#### What to produce:
Print the listing below exactly as written.

#### Data for this task:

== == ==

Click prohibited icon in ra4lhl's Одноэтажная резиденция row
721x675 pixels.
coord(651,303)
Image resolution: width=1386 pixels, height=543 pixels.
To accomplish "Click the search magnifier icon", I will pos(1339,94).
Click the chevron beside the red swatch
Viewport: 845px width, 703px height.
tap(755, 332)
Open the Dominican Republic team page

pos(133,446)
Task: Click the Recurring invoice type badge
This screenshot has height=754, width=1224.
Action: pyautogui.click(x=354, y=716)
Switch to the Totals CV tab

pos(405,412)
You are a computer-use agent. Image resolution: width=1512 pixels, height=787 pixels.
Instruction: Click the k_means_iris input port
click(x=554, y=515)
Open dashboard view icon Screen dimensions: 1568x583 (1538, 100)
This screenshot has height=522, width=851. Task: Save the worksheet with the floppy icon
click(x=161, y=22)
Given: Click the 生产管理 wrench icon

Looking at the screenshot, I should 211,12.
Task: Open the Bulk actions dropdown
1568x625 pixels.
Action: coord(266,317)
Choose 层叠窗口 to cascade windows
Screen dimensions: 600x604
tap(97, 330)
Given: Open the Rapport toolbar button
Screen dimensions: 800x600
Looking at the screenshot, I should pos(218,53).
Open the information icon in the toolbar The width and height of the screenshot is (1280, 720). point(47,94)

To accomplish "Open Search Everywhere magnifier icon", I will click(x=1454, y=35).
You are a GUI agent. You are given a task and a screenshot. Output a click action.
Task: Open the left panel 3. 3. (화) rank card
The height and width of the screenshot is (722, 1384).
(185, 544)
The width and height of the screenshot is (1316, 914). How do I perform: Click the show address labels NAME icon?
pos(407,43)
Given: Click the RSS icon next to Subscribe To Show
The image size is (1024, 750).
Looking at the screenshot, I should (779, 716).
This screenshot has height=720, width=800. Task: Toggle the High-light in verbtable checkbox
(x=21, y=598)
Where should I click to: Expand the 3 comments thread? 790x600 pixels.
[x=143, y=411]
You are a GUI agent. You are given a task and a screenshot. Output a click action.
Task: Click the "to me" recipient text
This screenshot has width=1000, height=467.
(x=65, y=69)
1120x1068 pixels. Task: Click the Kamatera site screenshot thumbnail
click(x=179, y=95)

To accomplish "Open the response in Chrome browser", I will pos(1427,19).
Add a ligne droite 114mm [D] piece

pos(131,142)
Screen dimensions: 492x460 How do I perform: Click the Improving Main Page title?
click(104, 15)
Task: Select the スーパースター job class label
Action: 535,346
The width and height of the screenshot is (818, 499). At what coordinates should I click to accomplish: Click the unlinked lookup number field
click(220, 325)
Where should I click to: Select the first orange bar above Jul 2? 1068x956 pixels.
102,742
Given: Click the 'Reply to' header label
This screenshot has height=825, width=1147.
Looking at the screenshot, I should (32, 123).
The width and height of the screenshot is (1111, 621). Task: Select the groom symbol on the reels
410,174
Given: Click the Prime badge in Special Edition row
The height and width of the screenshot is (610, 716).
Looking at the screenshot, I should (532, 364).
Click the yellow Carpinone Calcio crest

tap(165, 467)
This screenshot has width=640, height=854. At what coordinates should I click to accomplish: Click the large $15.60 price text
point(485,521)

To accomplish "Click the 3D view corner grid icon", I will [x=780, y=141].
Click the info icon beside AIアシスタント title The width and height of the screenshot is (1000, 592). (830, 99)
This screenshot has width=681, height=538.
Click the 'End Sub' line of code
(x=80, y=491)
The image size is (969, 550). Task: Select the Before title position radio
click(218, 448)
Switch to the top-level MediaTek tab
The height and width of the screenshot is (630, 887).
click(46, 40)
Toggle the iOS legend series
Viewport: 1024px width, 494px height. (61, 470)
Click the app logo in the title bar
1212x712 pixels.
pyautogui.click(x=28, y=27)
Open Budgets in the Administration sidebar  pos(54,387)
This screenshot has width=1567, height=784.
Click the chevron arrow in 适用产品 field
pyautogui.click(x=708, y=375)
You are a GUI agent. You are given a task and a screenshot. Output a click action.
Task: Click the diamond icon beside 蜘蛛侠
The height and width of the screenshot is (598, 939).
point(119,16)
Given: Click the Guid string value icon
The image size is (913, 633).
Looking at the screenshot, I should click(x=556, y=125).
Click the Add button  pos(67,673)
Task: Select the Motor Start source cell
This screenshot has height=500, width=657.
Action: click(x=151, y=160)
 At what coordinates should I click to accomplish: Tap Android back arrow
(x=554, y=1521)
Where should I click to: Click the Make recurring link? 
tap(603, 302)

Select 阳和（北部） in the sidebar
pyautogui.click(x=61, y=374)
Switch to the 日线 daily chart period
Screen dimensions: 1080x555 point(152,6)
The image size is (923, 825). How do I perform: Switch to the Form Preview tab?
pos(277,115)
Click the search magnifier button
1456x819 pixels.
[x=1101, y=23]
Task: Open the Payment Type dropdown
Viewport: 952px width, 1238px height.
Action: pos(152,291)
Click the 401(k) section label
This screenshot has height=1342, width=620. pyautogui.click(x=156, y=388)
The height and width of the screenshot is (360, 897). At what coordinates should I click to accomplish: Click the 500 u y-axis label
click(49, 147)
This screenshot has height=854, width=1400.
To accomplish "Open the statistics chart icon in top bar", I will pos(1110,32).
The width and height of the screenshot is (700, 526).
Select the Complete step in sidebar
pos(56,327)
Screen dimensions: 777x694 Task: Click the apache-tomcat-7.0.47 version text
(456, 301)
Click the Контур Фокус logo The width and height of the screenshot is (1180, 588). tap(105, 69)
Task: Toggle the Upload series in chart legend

== == ==

#### Exercise output:
Click prohibited icon in ra4lhl's Одноэтажная резиденция row
721x675 pixels.
coord(651,303)
Image resolution: width=1386 pixels, height=543 pixels.
To accomplish "Click the search magnifier icon", I will pos(1339,94).
Click the chevron beside the red swatch
Viewport: 845px width, 703px height.
tap(755, 332)
Open the Dominican Republic team page

pos(133,446)
Task: Click the Recurring invoice type badge
This screenshot has height=754, width=1224.
Action: pyautogui.click(x=354, y=716)
Switch to the Totals CV tab

pos(405,412)
You are a computer-use agent. Image resolution: width=1512 pixels, height=787 pixels.
Instruction: Click the k_means_iris input port
click(x=554, y=515)
Open dashboard view icon Screen dimensions: 1568x583 (1538, 100)
This screenshot has height=522, width=851. Task: Save the worksheet with the floppy icon
click(x=161, y=22)
Given: Click the 生产管理 wrench icon

Looking at the screenshot, I should 211,12.
Task: Open the Bulk actions dropdown
1568x625 pixels.
Action: coord(266,317)
Choose 层叠窗口 to cascade windows
Screen dimensions: 600x604
tap(97, 330)
Given: Open the Rapport toolbar button
Screen dimensions: 800x600
Looking at the screenshot, I should pos(218,53).
Open the information icon in the toolbar The width and height of the screenshot is (1280, 720). point(47,94)

To accomplish "Open Search Everywhere magnifier icon", I will click(x=1454, y=35).
You are a GUI agent. You are given a task and a screenshot. Output a click action.
Task: Open the left panel 3. 3. (화) rank card
The height and width of the screenshot is (722, 1384).
(185, 544)
The width and height of the screenshot is (1316, 914). How do I perform: Click the show address labels NAME icon?
pos(407,43)
Given: Click the RSS icon next to Subscribe To Show
The image size is (1024, 750).
Looking at the screenshot, I should (779, 716).
This screenshot has height=720, width=800. Task: Toggle the High-light in verbtable checkbox
(x=21, y=598)
Where should I click to: Expand the 3 comments thread? 790x600 pixels.
[x=143, y=411]
You are a GUI agent. You are given a task and a screenshot. Output a click action.
Task: Click the "to me" recipient text
This screenshot has width=1000, height=467.
(x=65, y=69)
1120x1068 pixels. Task: Click the Kamatera site screenshot thumbnail
click(x=179, y=95)

To accomplish "Open the response in Chrome browser", I will pos(1427,19).
Add a ligne droite 114mm [D] piece

pos(131,142)
Screen dimensions: 492x460 How do I perform: Click the Improving Main Page title?
click(104, 15)
Task: Select the スーパースター job class label
Action: 535,346
The width and height of the screenshot is (818, 499). At what coordinates should I click to accomplish: Click the unlinked lookup number field
click(220, 325)
Where should I click to: Select the first orange bar above Jul 2? 1068x956 pixels.
102,742
Given: Click the 'Reply to' header label
This screenshot has height=825, width=1147.
Looking at the screenshot, I should (32, 123).
The width and height of the screenshot is (1111, 621). Task: Select the groom symbol on the reels
410,174
Given: Click the Prime badge in Special Edition row
The height and width of the screenshot is (610, 716).
Looking at the screenshot, I should (532, 364).
Click the yellow Carpinone Calcio crest

tap(165, 467)
This screenshot has width=640, height=854. At what coordinates should I click to accomplish: Click the large $15.60 price text
point(485,521)

To accomplish "Click the 3D view corner grid icon", I will [x=780, y=141].
Click the info icon beside AIアシスタント title The width and height of the screenshot is (1000, 592). (830, 99)
This screenshot has width=681, height=538.
Click the 'End Sub' line of code
(x=80, y=491)
The image size is (969, 550). Task: Select the Before title position radio
click(218, 448)
Switch to the top-level MediaTek tab
The height and width of the screenshot is (630, 887).
click(46, 40)
Toggle the iOS legend series
Viewport: 1024px width, 494px height. (61, 470)
Click the app logo in the title bar
1212x712 pixels.
pyautogui.click(x=28, y=27)
Open Budgets in the Administration sidebar  pos(54,387)
This screenshot has width=1567, height=784.
Click the chevron arrow in 适用产品 field
pyautogui.click(x=708, y=375)
You are a GUI agent. You are given a task and a screenshot. Output a click action.
Task: Click the diamond icon beside 蜘蛛侠
The height and width of the screenshot is (598, 939).
point(119,16)
Given: Click the Guid string value icon
The image size is (913, 633).
Looking at the screenshot, I should click(x=556, y=125).
Click the Add button  pos(67,673)
Task: Select the Motor Start source cell
This screenshot has height=500, width=657.
Action: click(x=151, y=160)
 At what coordinates should I click to accomplish: Tap Android back arrow
(x=554, y=1521)
Where should I click to: Click the Make recurring link? 
tap(603, 302)

Select 阳和（北部） in the sidebar
pyautogui.click(x=61, y=374)
Switch to the 日线 daily chart period
Screen dimensions: 1080x555 point(152,6)
The image size is (923, 825). How do I perform: Switch to the Form Preview tab?
pos(277,115)
Click the search magnifier button
1456x819 pixels.
[x=1101, y=23]
Task: Open the Payment Type dropdown
Viewport: 952px width, 1238px height.
Action: pos(152,291)
Click the 401(k) section label
This screenshot has height=1342, width=620. pyautogui.click(x=156, y=388)
The height and width of the screenshot is (360, 897). At what coordinates should I click to accomplish: Click the 500 u y-axis label
click(49, 147)
This screenshot has height=854, width=1400.
To accomplish "Open the statistics chart icon in top bar", I will pos(1110,32).
The width and height of the screenshot is (700, 526).
Select the Complete step in sidebar
pos(56,327)
Screen dimensions: 777x694 Task: Click the apache-tomcat-7.0.47 version text
(456, 301)
Click the Контур Фокус logo The width and height of the screenshot is (1180, 588). tap(105, 69)
Task: Toggle the Upload series in chart legend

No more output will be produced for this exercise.